Vampire Hookers is a 1978 sexploitation horror film directed by Cirio H. Santiago and written by Howard R. Cohen. An international co-production of the Philippines and the United States, the film stars John Carradine as a vampire named Richmond Reed, who recruits three female vampires who pose as prostitutes in order to lure victims to their lair. The other members of the cast include Bruce Fairbairn, Trey Wilson, Karen Stride, Lenka Novak, and Katie Dolan.

Vampire Hookers is also known by a number of other titles, including Cemetery Girls, Night of the Bloodsuckers, Sensuous Vampires, and Twice Bitten. The film has received mixed reviews from critics.

Cast
 John Carradine as Richmond Reed
 Bruce Fairbairn as Tom Buckley
 Trey Wilson as Terry Wayne
 Karen Stride as Cherish
 Lenka Novak as Suzy
 Katie Dolan as Marcy
 Lex Winter as CPO Taylor
 Leo Martinez as Julio
 Vic Diaz as Pavo

Production
Vampire Hookers was filmed in Manila, Philippines in 16 mm.

Critical reception
Paula Mejia of Newsweek included Vampire Hookers on a list of ten "excellent cheesy horror movies", and wrote that "the one-liners are atrocious, as is the movie's cringeworthy theme song". In his book Vampire Films of the 1970s: Dracula to Blacula and Every Fang Between, writer Gary A. Smith also noted the film's use of one-liners, writing that they "seem positively brilliant when compared with the fart humor which abounds." Smith wrote that the film "defines the term 'grindhouse cinema, and goes on to call it "poorly photographed in 16mm complete with the harsh lighting, post-synched dialogue and generally wretched performances so prevalent in '70s exploitation movies."

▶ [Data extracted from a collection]
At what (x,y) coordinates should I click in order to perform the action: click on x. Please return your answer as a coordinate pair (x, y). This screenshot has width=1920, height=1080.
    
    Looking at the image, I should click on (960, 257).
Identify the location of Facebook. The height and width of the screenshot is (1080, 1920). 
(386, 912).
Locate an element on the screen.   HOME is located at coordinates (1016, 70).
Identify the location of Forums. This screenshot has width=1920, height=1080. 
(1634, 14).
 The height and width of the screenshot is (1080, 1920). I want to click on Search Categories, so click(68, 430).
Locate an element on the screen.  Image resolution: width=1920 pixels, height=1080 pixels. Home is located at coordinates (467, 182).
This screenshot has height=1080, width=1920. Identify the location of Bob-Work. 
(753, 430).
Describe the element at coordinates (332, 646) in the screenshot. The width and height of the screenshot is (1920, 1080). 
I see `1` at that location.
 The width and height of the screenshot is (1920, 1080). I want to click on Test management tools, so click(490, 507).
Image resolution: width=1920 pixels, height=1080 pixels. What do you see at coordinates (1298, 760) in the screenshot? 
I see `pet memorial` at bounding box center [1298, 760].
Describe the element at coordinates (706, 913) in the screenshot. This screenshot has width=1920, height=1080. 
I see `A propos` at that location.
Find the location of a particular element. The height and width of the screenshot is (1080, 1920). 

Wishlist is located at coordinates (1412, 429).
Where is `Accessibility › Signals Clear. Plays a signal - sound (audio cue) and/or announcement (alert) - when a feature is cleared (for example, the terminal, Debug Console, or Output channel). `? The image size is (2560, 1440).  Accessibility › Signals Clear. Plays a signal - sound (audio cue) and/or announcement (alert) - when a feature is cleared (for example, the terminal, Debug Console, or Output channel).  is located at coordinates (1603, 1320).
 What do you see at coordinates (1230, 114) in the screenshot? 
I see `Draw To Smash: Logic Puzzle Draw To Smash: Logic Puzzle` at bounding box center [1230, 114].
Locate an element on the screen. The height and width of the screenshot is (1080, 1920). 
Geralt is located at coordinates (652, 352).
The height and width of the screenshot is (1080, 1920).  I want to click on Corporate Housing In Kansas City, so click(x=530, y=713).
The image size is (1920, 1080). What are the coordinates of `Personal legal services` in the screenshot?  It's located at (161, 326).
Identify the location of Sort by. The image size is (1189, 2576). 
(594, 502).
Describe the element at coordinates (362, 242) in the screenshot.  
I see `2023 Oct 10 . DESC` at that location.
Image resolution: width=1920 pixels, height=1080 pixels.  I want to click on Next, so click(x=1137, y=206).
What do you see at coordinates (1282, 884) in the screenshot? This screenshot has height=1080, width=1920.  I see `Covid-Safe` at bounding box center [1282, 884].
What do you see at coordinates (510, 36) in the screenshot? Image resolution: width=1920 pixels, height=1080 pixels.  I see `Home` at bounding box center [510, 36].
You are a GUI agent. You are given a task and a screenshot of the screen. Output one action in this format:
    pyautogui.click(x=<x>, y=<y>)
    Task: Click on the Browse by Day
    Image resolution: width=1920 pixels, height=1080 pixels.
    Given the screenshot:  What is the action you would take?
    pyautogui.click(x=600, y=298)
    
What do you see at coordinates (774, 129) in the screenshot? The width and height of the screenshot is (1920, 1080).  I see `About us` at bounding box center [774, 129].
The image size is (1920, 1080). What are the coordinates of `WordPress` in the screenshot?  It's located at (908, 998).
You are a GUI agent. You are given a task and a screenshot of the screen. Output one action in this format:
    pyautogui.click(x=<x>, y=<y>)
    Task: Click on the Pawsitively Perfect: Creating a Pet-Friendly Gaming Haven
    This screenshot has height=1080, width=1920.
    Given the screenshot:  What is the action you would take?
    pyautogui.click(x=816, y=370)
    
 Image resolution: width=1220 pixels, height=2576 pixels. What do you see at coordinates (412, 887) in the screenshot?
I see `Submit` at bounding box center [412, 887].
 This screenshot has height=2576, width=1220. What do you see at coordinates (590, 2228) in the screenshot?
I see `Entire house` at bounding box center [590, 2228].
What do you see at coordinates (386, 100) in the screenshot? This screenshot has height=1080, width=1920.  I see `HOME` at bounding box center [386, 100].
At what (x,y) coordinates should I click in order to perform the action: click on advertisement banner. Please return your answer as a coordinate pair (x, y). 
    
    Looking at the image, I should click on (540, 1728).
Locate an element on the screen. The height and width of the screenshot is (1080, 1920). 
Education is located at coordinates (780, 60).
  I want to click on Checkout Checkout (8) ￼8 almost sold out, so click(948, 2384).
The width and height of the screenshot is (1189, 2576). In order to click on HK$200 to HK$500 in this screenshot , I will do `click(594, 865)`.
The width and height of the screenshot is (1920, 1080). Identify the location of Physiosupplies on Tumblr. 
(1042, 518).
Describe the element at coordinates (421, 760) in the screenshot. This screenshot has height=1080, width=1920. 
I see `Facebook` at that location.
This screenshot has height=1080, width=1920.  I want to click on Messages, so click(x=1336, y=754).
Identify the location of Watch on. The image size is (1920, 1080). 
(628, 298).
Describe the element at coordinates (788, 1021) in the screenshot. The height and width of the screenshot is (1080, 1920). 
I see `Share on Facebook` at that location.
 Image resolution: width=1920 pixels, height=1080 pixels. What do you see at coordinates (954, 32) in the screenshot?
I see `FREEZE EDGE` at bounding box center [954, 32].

▶ [TASKS]
1 > Using the Vampire Hookers article, answer the following:
(a) In which city was the film shot, and in what film gauge?
(b) Which actor plays Pavo?
(c) For which publication did Paula Mejia write?
2 > Write the next passage of the Vampire Hookers article, starting after its final sentence.

▶ [TASK RESULTS]
1 >
(a) Manila, Philippines, in 16 mm
(b) Vic Diaz
(c) Newsweek

2 >
Home media
In September 2013, Vampire Hookers was released on DVD by Vinegar Syndrome as a double feature with the 1978 film Death Force, which was also directed by Santiago. In August 2018, Vinegar Syndrome released the film on Blu-ray as part of their 5 Films 5 Years Volume #4 set, a release which also contains four other films. Squanch Games licensed the film to be used in their 2022 video game High On Life.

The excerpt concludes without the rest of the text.